Others, more constant in both manner and temperament, could be compared to a river. They flow endlessly in the same basic channel, their currents mirroring storms and tides and the influence of innumerable outside forces. Though the river’s waters may boil, rise and recede, eventually they return to their established pace.
I’ve known folks who reflected both of these attributes to a greater or lessor degree, but it seems the happiest are those born in a harmony between the two extremes. They flare to life in the darkest of times, conserving their strength and passing it along to those who would stumble and fall. They show kindness and concern in the darkest of hours, brightening the way for others while at the same time removing obstacles with a gentle and constant pressure. They do not consume themselves, but rather consume life. In the process they find nourishment rather than hunger, joy rather than sadness, peace rather than conflict.
It is not a question of compromise; I’ve never subscribed to the theory that the willow is strong because it bends. It is a question of conviction and principal and common sense. Be yourself at all costs, or you will one day discover that the cost to self is exorbitant.
I was thinking about such things the other night, trying to decide just where I could fit into such a scenario. I’m definitely not of the candle mode, for I’m often in the dark. The illumination sought by those of the hermit bent is generally illumination of self, and though we do have a tendency to burn out on occasion, such is where the comparison ends. Similarly, I could find little juxtaposition between self and river. My waters have often split and diverged from the safety of the main channel, heading this way and that, sometimes lying for a time in stagnant pools, at others racing down the channel in a frenzied cataract. Neither candle nor river nor combination of the duo am I, a problematic situation that has frequently caused no little consternation to friends, loved ones and acquaintances of both the new and old variety.
In truth I would guess that few of us fit specifically into such well defined categories. Only on the rare occasion do we hear of the soul that is truly stout of limb and sound of mind and pure of heart. It is the stuff of Arthurian legend, and even those valiant knights fell humbly to their knees on a regular basis. It is an infrequent occurrence indeed when we perchance to actually meet such individuals, and even if we do, we tend to ignore their gifts. The true warrior of the spirit is the quiet type, bursting to life when needed, sharing tranquillity and silent lessons and laughter in the manner of the patient teacher and valued friend.
Wisdom does not rush, it treads slowly and speaks softly. It is up to us to either listen or disregard, dependent upon our own needs, desires and ability.

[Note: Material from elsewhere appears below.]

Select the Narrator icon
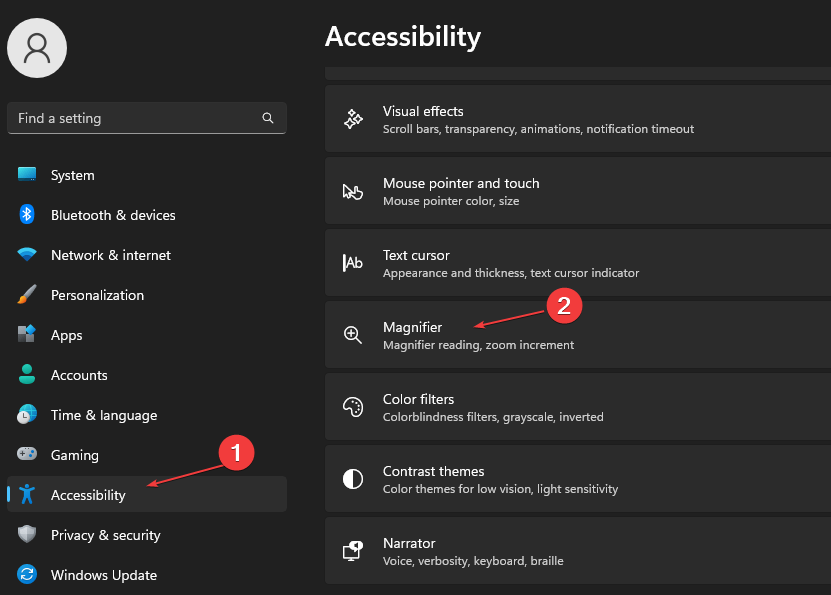The image size is (831, 595). (353, 550)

And so, the more I contemplated the situation, I arrived at a conclusion with which I could agree. Candle or river or anything in between matters little. Our personalities are not so important as what we make of them. Our desires are worth far less than the ability to desire. A world full of the all-knowing and all-seeing would be a serious and boring place, and frankly, I like a little confusion and hardship in life. It makes the better times all the better, and with experience, leads us to paths that make the difficult not so bad. It allows us to laugh at ourselves, which may be the greatest weapon man possesses in his struggle with life. Look around. There is plenty to laugh at.
Neither a candle nor river am I, but luckily, there are some that are. Remembering that, I can do nothing but listen for the wisdom of others, watch for the flash of insightful light and attempt to avoid the rocks and whirlpools so prevalent on the uncharted course.
The lighthouse beams and the buoys ring their bells. The messages are there.
It is up to the ears to hear and the eyes to see.